- What you will do -
If a line of the data below holds the string "computer", copy it.
(Beginning of Recorded data)
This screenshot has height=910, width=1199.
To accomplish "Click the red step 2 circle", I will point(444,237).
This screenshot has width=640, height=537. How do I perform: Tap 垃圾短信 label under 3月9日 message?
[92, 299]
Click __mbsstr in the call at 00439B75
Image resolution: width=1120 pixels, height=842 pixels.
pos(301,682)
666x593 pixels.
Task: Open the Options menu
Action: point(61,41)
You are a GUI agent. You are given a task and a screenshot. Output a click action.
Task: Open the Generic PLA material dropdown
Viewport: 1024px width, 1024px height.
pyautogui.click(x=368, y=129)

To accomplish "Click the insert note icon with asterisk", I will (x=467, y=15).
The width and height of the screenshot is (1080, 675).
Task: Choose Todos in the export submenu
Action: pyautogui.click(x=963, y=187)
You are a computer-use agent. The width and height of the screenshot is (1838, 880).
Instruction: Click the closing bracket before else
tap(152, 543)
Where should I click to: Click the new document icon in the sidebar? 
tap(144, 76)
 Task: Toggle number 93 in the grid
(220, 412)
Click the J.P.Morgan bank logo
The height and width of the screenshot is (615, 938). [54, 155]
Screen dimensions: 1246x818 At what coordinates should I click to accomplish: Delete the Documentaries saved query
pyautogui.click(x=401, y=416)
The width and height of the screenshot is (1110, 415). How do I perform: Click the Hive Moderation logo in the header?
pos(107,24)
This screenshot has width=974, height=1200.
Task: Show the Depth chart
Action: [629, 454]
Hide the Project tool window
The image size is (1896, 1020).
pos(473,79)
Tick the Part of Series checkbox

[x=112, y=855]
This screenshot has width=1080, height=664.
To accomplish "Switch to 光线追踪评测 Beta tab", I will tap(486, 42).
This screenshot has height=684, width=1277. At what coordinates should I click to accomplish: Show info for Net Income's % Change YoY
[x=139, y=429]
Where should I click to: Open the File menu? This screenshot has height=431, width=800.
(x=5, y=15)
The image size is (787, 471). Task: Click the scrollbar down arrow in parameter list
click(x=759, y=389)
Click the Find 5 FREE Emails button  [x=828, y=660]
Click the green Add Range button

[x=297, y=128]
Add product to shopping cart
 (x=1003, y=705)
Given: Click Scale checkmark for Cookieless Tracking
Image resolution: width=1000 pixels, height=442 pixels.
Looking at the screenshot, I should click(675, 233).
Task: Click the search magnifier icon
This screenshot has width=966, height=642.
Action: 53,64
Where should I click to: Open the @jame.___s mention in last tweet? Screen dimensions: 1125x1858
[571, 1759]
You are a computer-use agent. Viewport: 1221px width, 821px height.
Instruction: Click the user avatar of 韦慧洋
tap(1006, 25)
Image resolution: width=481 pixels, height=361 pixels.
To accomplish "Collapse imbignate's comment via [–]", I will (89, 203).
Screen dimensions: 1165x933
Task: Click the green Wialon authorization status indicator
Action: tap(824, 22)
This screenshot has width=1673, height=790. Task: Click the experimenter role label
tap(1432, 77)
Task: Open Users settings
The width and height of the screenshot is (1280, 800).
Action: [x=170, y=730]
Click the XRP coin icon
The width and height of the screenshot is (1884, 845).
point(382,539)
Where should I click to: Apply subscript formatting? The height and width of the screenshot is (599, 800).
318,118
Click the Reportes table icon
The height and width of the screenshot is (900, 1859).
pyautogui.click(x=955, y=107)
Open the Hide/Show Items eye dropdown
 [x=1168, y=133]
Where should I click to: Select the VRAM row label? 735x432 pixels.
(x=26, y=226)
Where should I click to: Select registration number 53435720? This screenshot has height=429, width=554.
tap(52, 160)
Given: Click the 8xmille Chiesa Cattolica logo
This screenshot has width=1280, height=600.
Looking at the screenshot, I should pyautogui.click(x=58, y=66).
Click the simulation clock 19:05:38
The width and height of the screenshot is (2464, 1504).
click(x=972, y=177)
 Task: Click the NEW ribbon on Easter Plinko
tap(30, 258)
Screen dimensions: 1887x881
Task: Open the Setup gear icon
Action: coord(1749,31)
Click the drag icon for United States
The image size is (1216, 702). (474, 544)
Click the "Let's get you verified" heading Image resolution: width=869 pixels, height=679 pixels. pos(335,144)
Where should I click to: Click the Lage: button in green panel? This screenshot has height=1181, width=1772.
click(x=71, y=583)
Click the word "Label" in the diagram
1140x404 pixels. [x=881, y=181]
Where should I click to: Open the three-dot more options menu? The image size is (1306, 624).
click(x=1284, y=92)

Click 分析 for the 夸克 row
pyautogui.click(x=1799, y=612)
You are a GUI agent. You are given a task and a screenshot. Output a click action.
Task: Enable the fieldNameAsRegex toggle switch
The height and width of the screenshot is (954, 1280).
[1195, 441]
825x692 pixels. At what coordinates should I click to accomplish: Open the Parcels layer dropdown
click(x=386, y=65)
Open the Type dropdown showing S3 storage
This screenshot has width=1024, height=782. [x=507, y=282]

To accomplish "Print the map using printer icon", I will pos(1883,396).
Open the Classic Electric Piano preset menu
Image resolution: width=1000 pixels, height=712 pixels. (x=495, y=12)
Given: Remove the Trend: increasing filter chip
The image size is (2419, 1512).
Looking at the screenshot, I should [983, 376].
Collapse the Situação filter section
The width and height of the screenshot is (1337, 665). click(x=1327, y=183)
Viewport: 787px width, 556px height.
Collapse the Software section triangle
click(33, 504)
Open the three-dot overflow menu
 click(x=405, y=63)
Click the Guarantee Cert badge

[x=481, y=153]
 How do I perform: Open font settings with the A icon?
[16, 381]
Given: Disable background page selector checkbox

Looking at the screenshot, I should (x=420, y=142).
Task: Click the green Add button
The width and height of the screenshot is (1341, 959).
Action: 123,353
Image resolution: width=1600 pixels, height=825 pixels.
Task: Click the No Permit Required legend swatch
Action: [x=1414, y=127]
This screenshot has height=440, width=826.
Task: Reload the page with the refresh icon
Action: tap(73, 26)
(End of Recorded data)
- Result for this task -
You are a computer-use agent. The width and height of the screenshot is (1838, 880).
You are a computer-use agent. Viewport: 1221px width, 821px height.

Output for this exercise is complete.